They were withdrawn from the front in March 1944, for rest and re-organisation, subsequently returning to the Atherton Tablelands to concentrate near Ravenshoe where a long period of training followed. The battalion's final involvement in the war came when they were committed to Operation Oboe, the Allied operation to re-capture Borneo. Embarking upon the transport Frederick Lykes, the battalion concentrated on Morotai Island in April 1945, along with the rest of the 7th and 9th Divisions, the 2/13th Battalion was committed to the Battle of North Borneo on 20 June when it conducted an unopposed amphibious landing at Lutong on 20 June, before undertaking another landing and continuing their advance down the south-western coast, passing through Miri on 23 June, before continuing on to Seria on their way towards Kuching, securing several airfields and oilfields, and conducting patrols, as they went.
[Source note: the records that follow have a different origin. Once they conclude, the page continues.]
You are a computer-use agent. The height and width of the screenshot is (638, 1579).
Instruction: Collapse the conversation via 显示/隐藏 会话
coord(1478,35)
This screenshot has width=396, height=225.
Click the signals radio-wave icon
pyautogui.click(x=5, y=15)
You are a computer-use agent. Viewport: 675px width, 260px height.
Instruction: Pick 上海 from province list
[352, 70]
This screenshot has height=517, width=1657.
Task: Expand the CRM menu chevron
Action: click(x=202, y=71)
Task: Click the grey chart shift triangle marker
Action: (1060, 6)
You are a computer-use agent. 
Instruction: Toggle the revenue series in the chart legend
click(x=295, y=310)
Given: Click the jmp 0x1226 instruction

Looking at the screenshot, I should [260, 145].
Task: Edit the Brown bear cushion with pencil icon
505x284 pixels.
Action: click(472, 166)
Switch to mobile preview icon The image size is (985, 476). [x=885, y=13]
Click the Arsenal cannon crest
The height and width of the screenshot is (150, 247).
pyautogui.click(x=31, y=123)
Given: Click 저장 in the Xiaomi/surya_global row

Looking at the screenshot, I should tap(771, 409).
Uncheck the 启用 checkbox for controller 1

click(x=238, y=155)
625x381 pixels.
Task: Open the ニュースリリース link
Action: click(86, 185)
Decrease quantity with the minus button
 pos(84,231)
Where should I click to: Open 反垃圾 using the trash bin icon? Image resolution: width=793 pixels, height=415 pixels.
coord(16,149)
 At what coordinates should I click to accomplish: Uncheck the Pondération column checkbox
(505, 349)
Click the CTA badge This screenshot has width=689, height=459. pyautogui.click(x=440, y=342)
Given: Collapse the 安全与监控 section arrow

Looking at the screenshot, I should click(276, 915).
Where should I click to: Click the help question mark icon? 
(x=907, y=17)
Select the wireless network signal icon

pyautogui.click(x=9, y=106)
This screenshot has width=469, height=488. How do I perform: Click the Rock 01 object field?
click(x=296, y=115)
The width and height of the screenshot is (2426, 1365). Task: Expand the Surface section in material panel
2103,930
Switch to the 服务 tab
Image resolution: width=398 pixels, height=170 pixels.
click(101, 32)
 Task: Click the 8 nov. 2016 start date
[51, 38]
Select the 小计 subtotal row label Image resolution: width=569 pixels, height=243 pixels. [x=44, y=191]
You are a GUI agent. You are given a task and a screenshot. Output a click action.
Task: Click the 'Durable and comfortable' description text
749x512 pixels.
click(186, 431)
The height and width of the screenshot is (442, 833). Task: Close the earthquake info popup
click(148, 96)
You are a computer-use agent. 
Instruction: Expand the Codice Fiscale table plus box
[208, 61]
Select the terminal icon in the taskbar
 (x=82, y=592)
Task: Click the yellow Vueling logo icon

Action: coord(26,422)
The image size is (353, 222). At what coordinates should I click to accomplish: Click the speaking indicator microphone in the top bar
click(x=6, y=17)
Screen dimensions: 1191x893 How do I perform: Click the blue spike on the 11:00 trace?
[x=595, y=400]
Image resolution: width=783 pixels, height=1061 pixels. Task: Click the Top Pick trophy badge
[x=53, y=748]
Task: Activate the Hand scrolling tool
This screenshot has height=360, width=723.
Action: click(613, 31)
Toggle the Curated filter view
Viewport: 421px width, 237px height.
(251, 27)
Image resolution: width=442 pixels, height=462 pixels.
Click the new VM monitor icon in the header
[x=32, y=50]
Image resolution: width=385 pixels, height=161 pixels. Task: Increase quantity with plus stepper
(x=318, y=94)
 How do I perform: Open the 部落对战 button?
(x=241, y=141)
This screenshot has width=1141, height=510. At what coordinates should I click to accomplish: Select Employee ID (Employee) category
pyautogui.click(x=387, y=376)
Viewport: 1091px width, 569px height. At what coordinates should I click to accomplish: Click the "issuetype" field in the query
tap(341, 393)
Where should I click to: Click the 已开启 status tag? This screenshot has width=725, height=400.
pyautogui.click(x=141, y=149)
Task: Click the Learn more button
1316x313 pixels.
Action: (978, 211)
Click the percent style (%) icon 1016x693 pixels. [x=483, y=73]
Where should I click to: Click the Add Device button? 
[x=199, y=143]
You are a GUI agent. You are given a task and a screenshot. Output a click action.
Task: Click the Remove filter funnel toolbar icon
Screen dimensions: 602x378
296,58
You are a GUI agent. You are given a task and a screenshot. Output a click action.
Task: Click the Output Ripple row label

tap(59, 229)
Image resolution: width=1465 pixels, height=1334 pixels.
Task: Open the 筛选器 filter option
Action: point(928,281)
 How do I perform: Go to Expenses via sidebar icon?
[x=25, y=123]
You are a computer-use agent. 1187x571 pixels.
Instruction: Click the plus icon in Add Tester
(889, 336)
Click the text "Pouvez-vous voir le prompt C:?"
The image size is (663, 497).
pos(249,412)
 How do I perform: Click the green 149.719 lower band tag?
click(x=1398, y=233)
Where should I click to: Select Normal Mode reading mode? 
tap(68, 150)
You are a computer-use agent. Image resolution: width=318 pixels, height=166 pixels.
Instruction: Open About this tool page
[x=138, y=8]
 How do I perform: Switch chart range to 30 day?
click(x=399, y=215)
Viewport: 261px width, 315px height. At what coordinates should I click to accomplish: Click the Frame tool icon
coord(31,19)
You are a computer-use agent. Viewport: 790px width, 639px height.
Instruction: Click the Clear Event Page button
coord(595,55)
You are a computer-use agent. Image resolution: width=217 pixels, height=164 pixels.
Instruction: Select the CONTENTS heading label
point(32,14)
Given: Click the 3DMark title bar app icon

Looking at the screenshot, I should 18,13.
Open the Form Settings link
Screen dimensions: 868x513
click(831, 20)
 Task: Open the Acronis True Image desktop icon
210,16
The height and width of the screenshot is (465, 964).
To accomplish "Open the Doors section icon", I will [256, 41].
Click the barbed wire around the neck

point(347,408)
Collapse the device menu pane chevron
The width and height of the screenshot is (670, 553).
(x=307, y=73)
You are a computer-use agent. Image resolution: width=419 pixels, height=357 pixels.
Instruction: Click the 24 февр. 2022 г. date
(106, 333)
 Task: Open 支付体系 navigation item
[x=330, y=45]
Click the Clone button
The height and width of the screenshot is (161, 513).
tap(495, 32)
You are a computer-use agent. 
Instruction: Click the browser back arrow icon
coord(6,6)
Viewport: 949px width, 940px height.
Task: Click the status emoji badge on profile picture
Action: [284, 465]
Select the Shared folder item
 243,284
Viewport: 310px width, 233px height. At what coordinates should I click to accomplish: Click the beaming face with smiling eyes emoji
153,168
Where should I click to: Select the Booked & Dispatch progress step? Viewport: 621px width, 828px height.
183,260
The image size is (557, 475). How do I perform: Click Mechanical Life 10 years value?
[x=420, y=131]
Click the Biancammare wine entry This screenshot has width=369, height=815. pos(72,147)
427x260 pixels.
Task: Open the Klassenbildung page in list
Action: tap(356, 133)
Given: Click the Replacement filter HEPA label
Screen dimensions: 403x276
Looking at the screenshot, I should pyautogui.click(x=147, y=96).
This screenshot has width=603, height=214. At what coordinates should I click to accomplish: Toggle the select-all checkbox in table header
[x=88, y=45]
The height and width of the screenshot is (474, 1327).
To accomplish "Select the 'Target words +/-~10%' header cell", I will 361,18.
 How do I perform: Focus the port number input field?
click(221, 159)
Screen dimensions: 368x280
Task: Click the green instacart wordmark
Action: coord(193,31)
The campaign ended with news of the Japanese surrender, following the atomic bombings of Hiroshima and Nagasaki, by which time the 2/13th had established itself around Lobang.

===Disbandment===
After the conclusion of hostilities, the 2/13th Battalion carried out various garrison duties such as guarding prisoners of war and maintaining internal security while the demobilisation process took place. Personnel were repatriated back to Australia or transferred to other units for further service; meanwhile, in November, the battalion was transferred to Luban, before finally being brought back to Australia in December 1945 for disbandment. During the course of the war, a total of 2,706 men served with the 2/13th Battalion of whom 245 were killed in action or died on active service, 87 were captured, and a further 630 wounded. Members of the battalion received the following decorations: three Distinguished Service Orders including one Bar, ten Military Crosses, one Member of the Order of the British Empire, six Distinguished Conduct Medals; 12 Military Medals including one Bar, one British Empire Medal, and 40 Mentions in Despatches. One former member of the battalion, Lieutenant Albert Chowne, who served with the 2/13th before being commissioned in 1944, was posthumously awarded the Victoria Cross for his actions while serving with the 2/2nd Battalion during the Aitape–Wewak campaign in 1945.

==Battle honours==
The 2/13th Battalion received the following battle honours:
- Defence of Tobruk, El Alamein, South-West Pacific 1943–45, Lae–Nadzab, Liberation of Australian New Guinea, Sio, Er Regima, El Adem Road, Tobruk 1941, Belhamed, Defence of Alamein Line, Finschhafen, Bumi River, Scarlet Beach, Defence of Scarlet Beach, Jivenaneng–Kumawa, Borneo, Brunei and Miri.

==Commanding officers==
The following officers served as commanding officer of the 2/13th:

- Lieutenant Colonel Frederick Alexander Burrows (1940–1941);
- Lieutenant Colonel Robert William Newton Turner (1941–1942);
- Lieutenant Colonel George Edward Colvin (1942–1945).